Protesters stand against violence in Venezuela

Nearly 100 people gathered on Nicollet Avenue on Saturday to raise awareness about the country’s poor economic state.

by Haley Hansen

In the midst of national political and economic turmoil, University of Minnesota alumna Nicole Rodriguez said she’s concerned for her family in Venezuela.

Empty supermarket shelves make it hard to find essential necessities like toilet paper and bread, she said.

Rodriquez joined nearly 100 people Saturday to protest the country’s political division following President Nicolás Maduro’s order to arrest opposition leader Leopoldo Lopez earlier this month.

Protestors wore face-paint, chanted, held signs and waved flags in front of Orchestra Hall on Nicollet Avenue in downtown Minneapolis.

“We just want change and we want to do it in a peaceful manner,” Rodriguez said.

Lopez’s arrest after violence in Caracas, Venezuela’s capital, angered supporters in the country and around the world.

“We want the world to know that there are things going on in Venezuela that are unjust and need to change,” Rodriguez said.

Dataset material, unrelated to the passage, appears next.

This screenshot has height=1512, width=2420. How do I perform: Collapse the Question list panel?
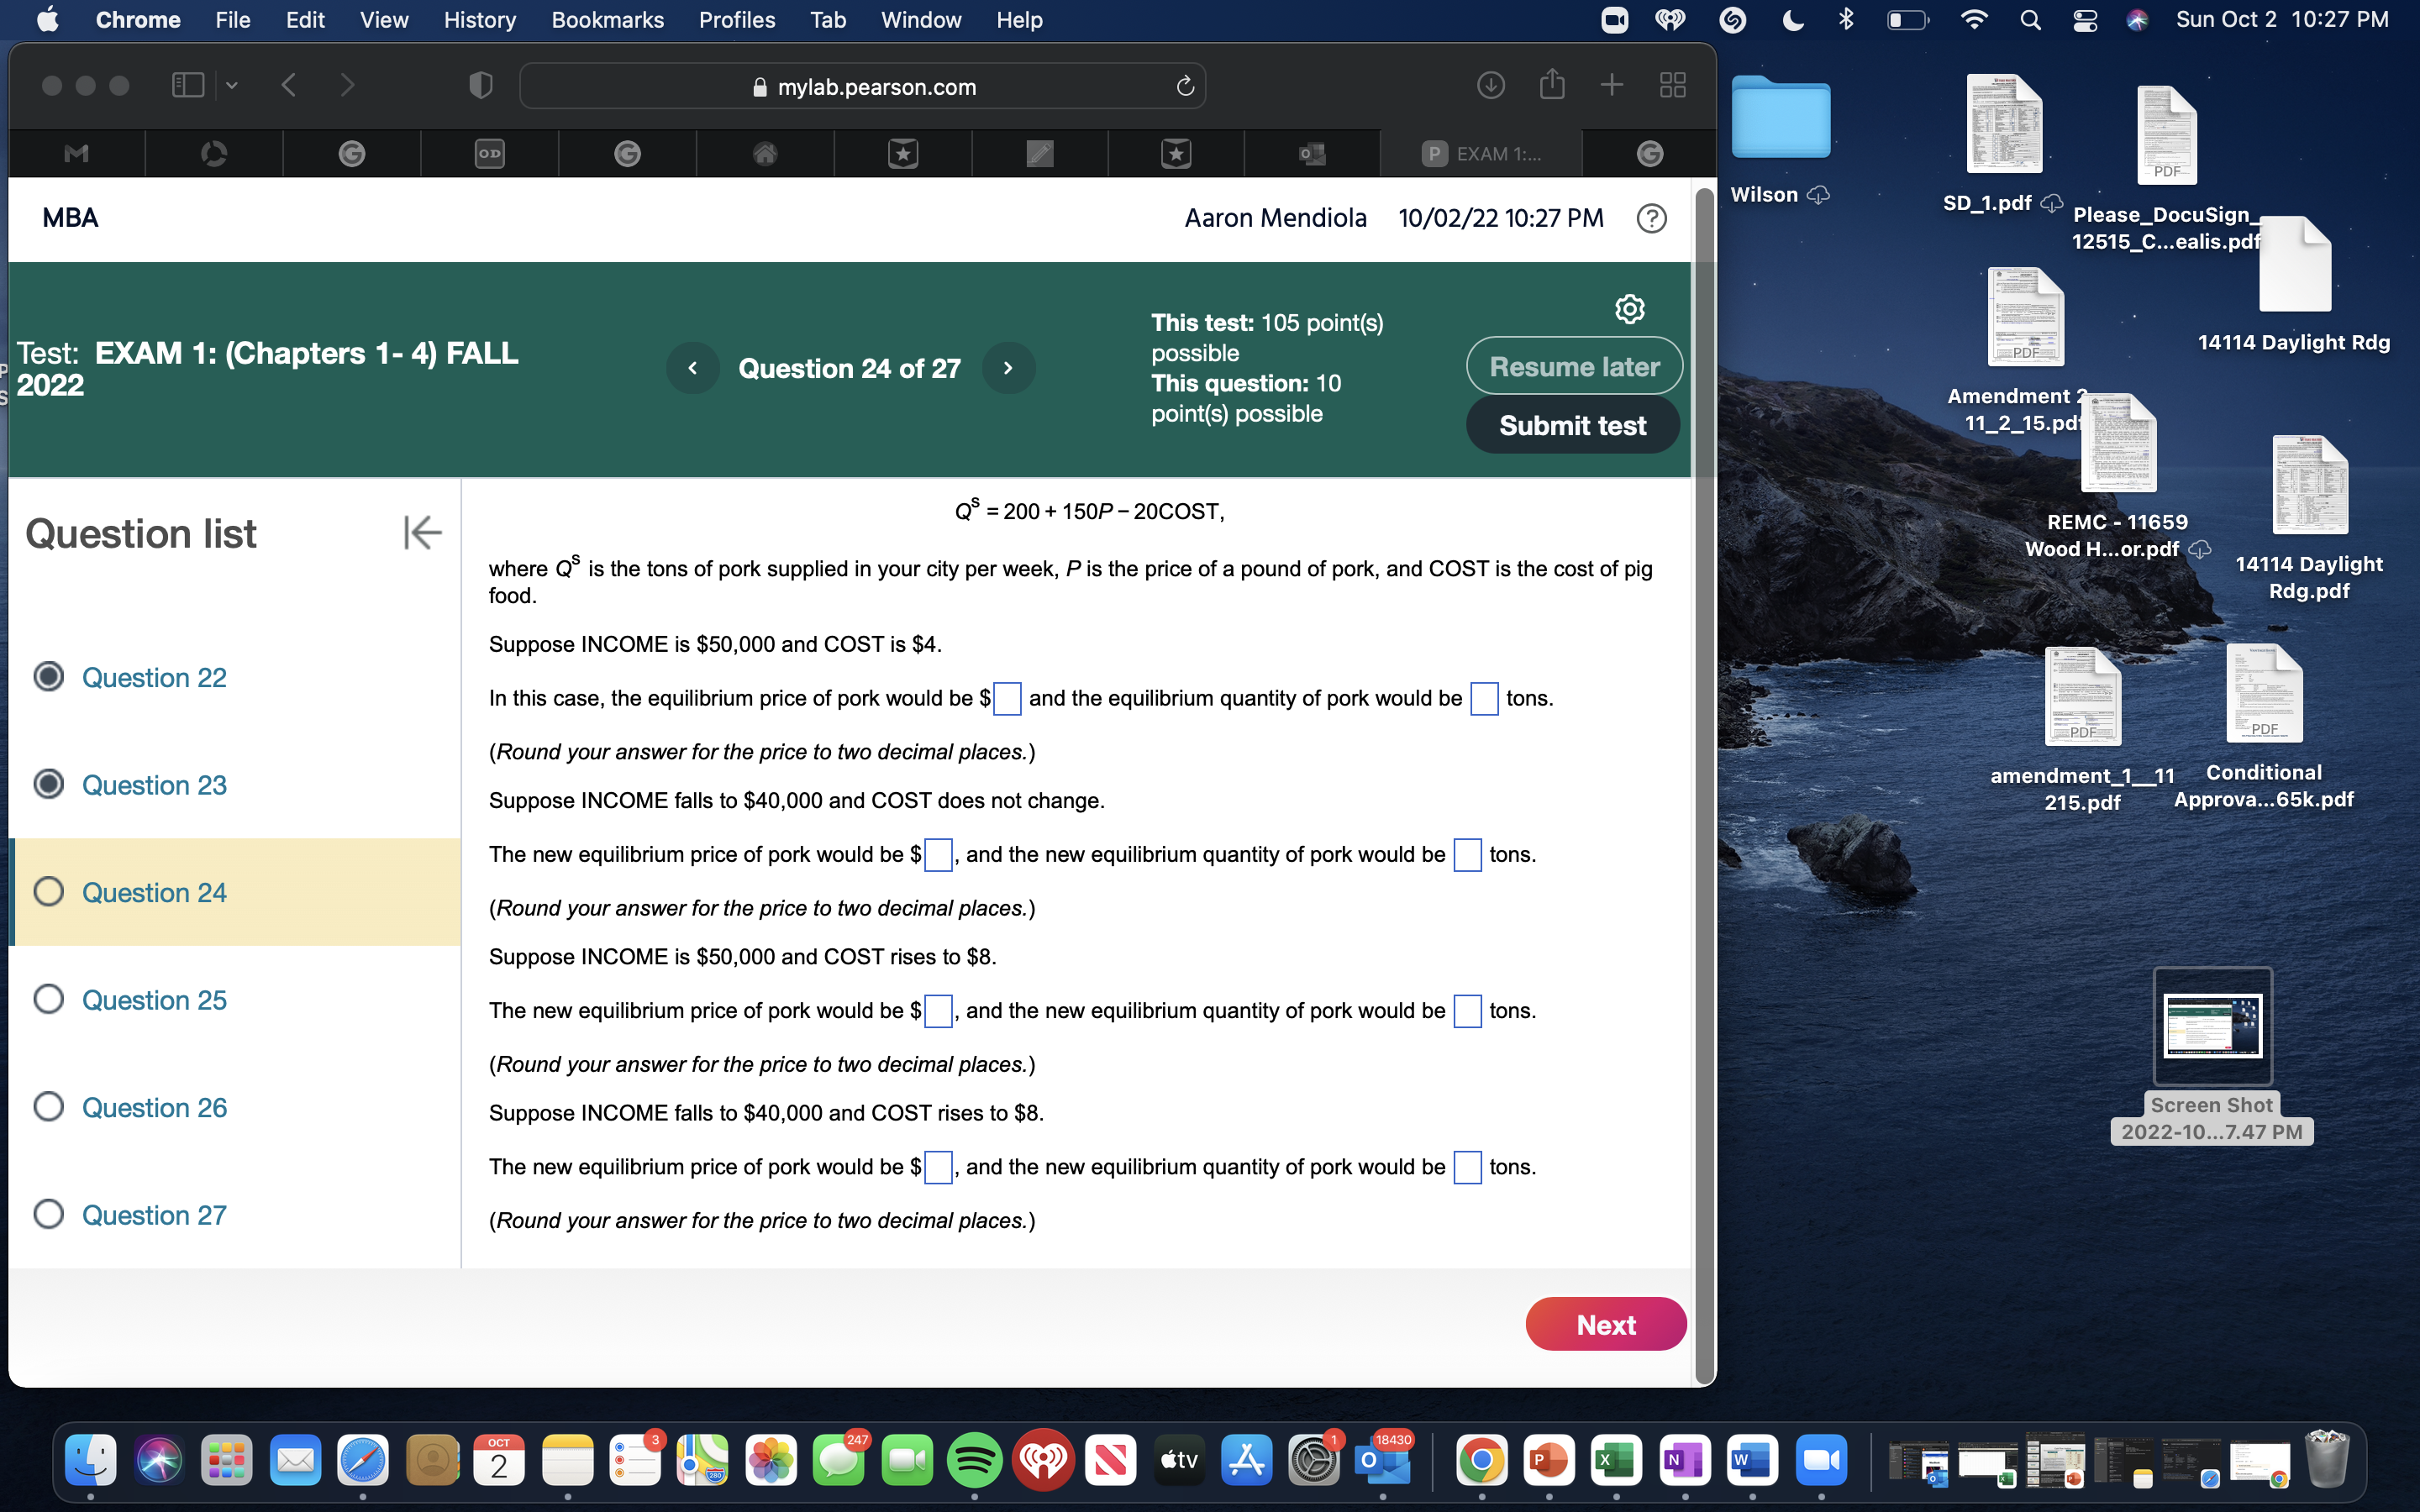click(422, 533)
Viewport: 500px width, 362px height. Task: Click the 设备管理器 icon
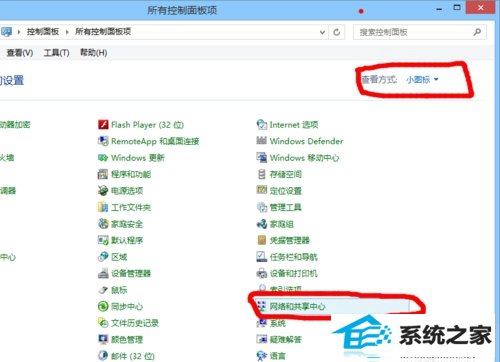pyautogui.click(x=103, y=273)
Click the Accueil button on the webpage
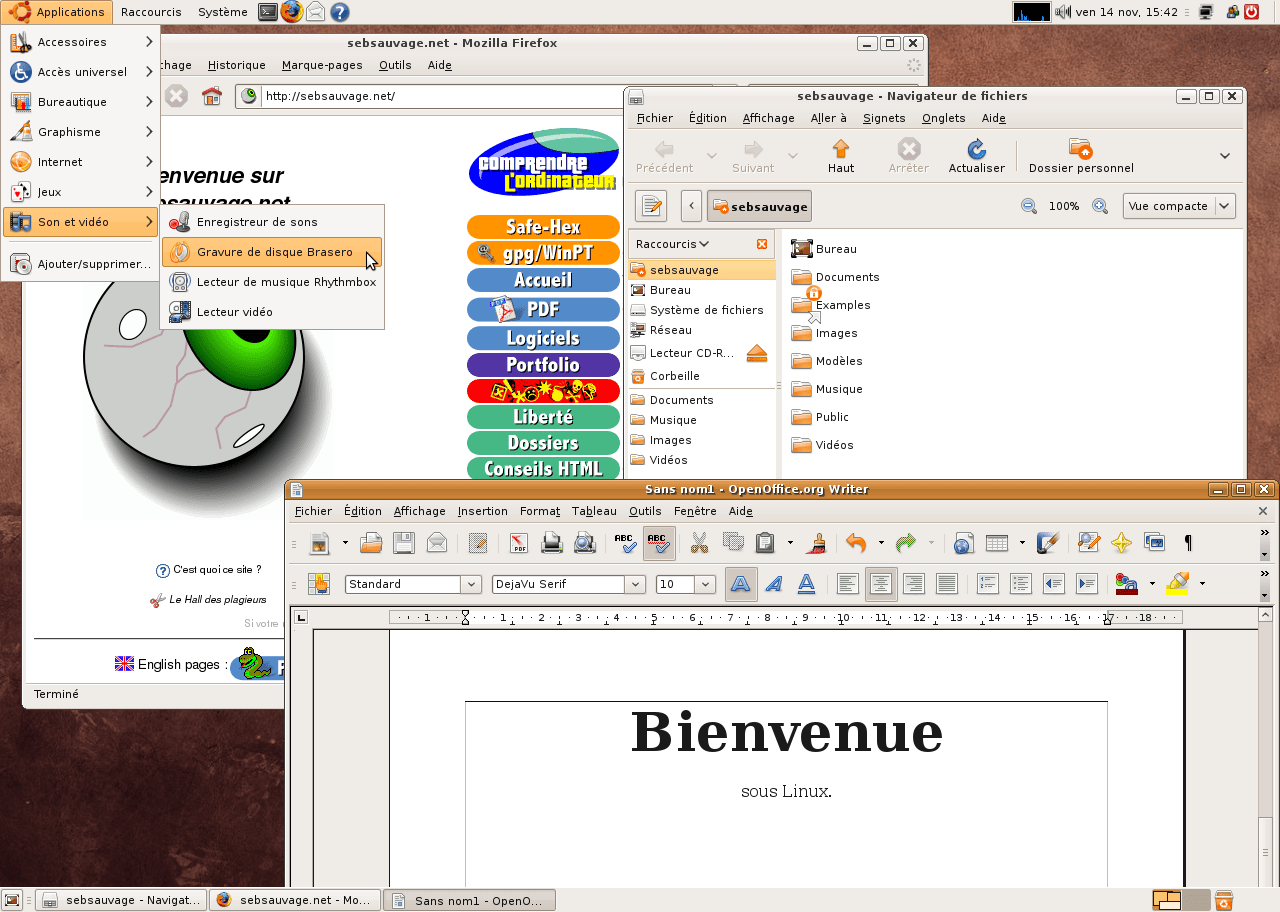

Maduro has faced criticism since he was elected last spring after former president Hugo Chávez died. His leadership decisions and the election itself have come under fire.

“Since Chavez died last year, things have really gotten out of control,” said University alumna Emily Smythe, who attended the protest.

In the past week, 10 people died and more than 100 people have been injured in the protests overseas.

University marketing associate professor Carlos Torelli, who is from Venezuela and attended Saturday’s event, said the country’s conflicts are caused by a dictatorship “disguised under democracy” and carry worldwide effects.

For example, he said Venezuelan leaders would have to change their political strategies if other countries, like the U.S., stopped buying oil.

“An easy way to get rid of this regime is to stop buying oil from Venezuela,” Torelli said.

Because of the conflicts’ significant impact on countries’ economies and foreign trade, Torelli said it’s important for people get involved and protest the violence.

“People’s needs aren’t being provided for by their government,” said political science senior Ellen Studer, who attended the protest.

Smythe  studied abroad in Venezuela and said she’s worried about her host mom.

Young people have played a crucial role in the efforts overseas, leading some of the protests in Venezuela.

Smythe called the protest successful and said it raised awareness and gave those with Venezuelan ties a way to express their concerns.

“When one community anywhere in the world is going through this kind of oppression it’s important that we all stand against it,” Studer said.

The Associated Press contributed to this report.